_Extracted text_
···
You may need to try different pharmacies to get brand you need and watch out for brand change as dose is increased

Standard NHS guide line is to start on 50mcg unless over 50 years old, or heart condition

knitwitty profile image
knitwitty in reply to SlowDragon

Hi again, I am over 50 (57 ) and I do have a heart murmur, but it s benign ( slight mitral valve prolapse ) and I am not on any medication, it was picked up by accident 20 years ago, when it was checked recently it had not changed.

I am aware that 25mcg might make me feel worse but at least I seem to have fallen lucky with this GP.

I have been given Mercury levo, hope that agrees with me!

SlowDragon profile image
SlowDragonAdministrator in reply to knitwitty

Mitral valve is often linked to Hashimoto's, suggests you may have had this a very long time.

I had MPV discovered soon after Hashimoto's diagnosis 25 years ago.

Assuming Mercury Pharma Levo agrees with you, try to stick on it at each dose increase.

Mercury Pharma is my preferred brand. Some get on with it, others don't. It's all very individual

Similarly the time of day you take Levo is individual preference

Important to always take Levo on empty stomach and then nothing apart from water for at least an hour after.
···
_Exercise set_
a) Please decide whether each statement below agrees with the thread about starting levothyroxine, answering yes or no and quoting the deciding words: (i) The standard NHS guideline is to start on 50mcg for people over 50. (ii) knitwitty's heart murmur was picked up by accident 20 years ago. (iii) SlowDragon says Mercury Pharma suits everyone.
b) Write the next part of the levothyroxine thread, picking up after its final sentence.

_Records in a dataset_
···
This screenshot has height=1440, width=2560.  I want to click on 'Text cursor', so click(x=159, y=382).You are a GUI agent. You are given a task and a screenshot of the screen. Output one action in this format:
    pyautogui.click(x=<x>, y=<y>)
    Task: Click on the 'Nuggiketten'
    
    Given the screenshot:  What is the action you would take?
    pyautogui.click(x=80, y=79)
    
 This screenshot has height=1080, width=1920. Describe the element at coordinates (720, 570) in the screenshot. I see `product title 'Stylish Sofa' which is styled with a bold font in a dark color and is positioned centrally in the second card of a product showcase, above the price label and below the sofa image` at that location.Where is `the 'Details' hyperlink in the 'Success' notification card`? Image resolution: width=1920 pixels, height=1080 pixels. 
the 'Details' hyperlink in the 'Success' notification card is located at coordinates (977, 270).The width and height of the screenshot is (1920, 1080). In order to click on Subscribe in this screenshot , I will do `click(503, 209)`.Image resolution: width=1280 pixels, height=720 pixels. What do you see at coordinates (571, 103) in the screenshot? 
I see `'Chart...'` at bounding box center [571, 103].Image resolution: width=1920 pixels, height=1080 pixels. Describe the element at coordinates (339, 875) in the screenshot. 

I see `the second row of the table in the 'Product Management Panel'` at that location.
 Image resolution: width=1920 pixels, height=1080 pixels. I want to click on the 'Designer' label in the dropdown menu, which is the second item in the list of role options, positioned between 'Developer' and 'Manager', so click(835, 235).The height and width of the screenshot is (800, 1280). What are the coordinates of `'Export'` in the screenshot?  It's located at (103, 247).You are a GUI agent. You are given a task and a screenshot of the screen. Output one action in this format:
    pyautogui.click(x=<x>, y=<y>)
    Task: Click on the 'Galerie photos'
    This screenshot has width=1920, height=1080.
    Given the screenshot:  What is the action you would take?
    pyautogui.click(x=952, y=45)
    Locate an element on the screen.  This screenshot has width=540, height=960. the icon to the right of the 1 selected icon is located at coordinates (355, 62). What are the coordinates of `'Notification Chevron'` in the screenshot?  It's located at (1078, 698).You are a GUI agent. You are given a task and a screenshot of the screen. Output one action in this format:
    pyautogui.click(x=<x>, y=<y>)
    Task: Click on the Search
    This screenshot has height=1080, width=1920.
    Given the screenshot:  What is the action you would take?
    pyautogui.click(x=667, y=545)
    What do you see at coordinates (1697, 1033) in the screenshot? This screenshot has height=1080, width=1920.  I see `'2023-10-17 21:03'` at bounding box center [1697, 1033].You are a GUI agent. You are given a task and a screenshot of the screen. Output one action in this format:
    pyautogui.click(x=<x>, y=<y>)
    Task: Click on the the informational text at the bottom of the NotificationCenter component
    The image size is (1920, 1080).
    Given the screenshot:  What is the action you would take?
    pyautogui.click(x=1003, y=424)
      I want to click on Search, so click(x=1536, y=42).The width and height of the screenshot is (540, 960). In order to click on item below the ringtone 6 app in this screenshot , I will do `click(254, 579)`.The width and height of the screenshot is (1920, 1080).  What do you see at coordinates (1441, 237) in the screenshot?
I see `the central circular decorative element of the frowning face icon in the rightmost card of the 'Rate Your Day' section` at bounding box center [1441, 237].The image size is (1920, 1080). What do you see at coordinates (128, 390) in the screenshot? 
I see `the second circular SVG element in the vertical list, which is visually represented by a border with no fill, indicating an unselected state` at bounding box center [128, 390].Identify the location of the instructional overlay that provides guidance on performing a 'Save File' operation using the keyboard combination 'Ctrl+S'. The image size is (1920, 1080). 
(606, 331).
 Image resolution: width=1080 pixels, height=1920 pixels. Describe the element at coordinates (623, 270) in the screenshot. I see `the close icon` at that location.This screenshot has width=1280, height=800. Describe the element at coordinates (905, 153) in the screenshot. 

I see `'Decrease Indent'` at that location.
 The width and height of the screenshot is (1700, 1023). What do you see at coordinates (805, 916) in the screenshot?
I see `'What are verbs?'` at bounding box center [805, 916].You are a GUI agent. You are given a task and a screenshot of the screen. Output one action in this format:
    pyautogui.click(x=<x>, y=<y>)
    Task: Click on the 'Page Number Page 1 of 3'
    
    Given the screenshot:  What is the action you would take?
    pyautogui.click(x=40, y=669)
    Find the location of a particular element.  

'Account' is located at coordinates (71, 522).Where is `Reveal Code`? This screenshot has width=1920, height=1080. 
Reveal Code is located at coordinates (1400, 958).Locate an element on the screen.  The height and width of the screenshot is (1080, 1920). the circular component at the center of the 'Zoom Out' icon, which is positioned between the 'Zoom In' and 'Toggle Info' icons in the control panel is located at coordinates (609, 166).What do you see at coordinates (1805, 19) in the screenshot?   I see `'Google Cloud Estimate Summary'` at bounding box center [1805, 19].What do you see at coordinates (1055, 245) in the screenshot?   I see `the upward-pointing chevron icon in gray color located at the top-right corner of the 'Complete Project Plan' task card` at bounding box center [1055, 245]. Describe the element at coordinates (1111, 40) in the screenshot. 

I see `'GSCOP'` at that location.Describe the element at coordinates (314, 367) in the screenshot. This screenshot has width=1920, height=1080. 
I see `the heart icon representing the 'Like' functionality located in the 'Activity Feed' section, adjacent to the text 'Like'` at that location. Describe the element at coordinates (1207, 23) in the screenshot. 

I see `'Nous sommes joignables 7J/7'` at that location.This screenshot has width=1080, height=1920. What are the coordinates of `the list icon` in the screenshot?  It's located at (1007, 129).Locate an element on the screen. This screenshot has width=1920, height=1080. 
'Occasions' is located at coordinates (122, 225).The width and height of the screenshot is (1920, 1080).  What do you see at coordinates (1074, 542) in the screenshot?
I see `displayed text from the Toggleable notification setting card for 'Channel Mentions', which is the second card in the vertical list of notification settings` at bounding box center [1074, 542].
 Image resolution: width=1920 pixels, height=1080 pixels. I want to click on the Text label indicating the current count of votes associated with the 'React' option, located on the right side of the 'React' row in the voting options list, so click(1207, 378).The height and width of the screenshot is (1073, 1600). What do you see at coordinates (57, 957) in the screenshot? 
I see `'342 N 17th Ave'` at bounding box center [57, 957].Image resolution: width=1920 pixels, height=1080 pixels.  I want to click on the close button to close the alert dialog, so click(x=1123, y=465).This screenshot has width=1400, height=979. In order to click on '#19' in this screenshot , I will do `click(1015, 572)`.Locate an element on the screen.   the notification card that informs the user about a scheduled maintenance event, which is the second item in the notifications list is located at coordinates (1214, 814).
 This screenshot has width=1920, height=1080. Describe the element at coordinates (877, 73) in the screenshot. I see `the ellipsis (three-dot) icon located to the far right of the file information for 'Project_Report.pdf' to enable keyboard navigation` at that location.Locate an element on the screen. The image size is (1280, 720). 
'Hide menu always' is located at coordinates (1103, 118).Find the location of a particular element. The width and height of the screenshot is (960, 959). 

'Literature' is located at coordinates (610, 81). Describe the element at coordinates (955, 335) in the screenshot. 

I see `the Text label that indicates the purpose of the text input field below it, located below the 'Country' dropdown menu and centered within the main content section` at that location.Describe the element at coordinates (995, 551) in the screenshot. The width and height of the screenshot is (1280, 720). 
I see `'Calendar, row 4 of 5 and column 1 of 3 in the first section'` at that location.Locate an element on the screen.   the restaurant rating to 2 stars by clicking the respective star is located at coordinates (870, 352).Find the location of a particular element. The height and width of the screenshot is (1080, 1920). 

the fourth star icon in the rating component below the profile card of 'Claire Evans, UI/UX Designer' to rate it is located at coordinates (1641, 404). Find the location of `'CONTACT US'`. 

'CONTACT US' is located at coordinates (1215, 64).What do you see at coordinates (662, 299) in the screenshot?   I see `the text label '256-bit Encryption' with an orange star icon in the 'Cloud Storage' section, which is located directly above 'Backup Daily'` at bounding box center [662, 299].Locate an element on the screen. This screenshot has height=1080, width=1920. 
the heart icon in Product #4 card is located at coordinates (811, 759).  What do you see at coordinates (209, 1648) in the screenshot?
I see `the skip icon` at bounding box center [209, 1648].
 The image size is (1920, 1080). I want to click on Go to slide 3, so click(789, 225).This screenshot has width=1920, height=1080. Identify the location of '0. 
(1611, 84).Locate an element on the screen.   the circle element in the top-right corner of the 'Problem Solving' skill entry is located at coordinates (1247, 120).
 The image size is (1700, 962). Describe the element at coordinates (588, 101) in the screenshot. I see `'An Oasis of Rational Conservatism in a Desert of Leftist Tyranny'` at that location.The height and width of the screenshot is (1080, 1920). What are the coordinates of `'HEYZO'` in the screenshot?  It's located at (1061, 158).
···
_Answers for this exercise_
a)
(i) No: "Standard NHS guide line is to start on 50mcg unless over 50 years old, or heart condition"
(ii) Yes: "it was picked up by accident 20 years ago"
(iii) No: "Some get on with it, others don't."

b)
Many take on waking, but it may be more convenient and possibly more effective taken at bedtime

No other medications at same time, anything else at least 2 hours away. Some like iron, magnesium, vitamin D or HRT at least four hours away

Best to get a weekly pill dispenser and keep by the bed. It's incredibly easy to forget if you took it or not otherwise

knitwitty profile image
knitwitty in reply to SlowDragon

Thank you so much for that info, I must be honest I had no idea MVP could be an indication of hypothyroidism.

My MVP was picked up when I saw a doctor for a chest infection when my youngest son was a baby, I had had two pregnancies quite close together and it frightened me to death when the doctor asked me how long I had had my heart murmur. I honestly thought it would kill me.

Nobody listened to my heart at all during either pregnancy and I had had an experimental anaesthetic in my early 30's so I was examined very thoroughly before that and it wasn't picked up then so I assume I developed it at some time between my early 30's and age 35-37 when I had my two children.

Since the children were born I have had some really low times when I was convinced I had become hypothyroid but blood tests always came back within the normal range, but not especially good, since going through the menopause things have got progressively worse and I started the menopause quite young ( things started going haywire when I reached 40, so perhaps just as well I had my children when I did or I may not have managed it!)

With hindsight ( always a wonderful thing) I think I may have had flare ups and times when I have gone overactive as I have experienced similar, but not so severe, symptoms of hyperactivity before.

I know that the 25mcg dose may make things worse to start with, does that means I will have the same symptoms of hypothyroidism but just a bit worse or does it mean I will develop different symptoms?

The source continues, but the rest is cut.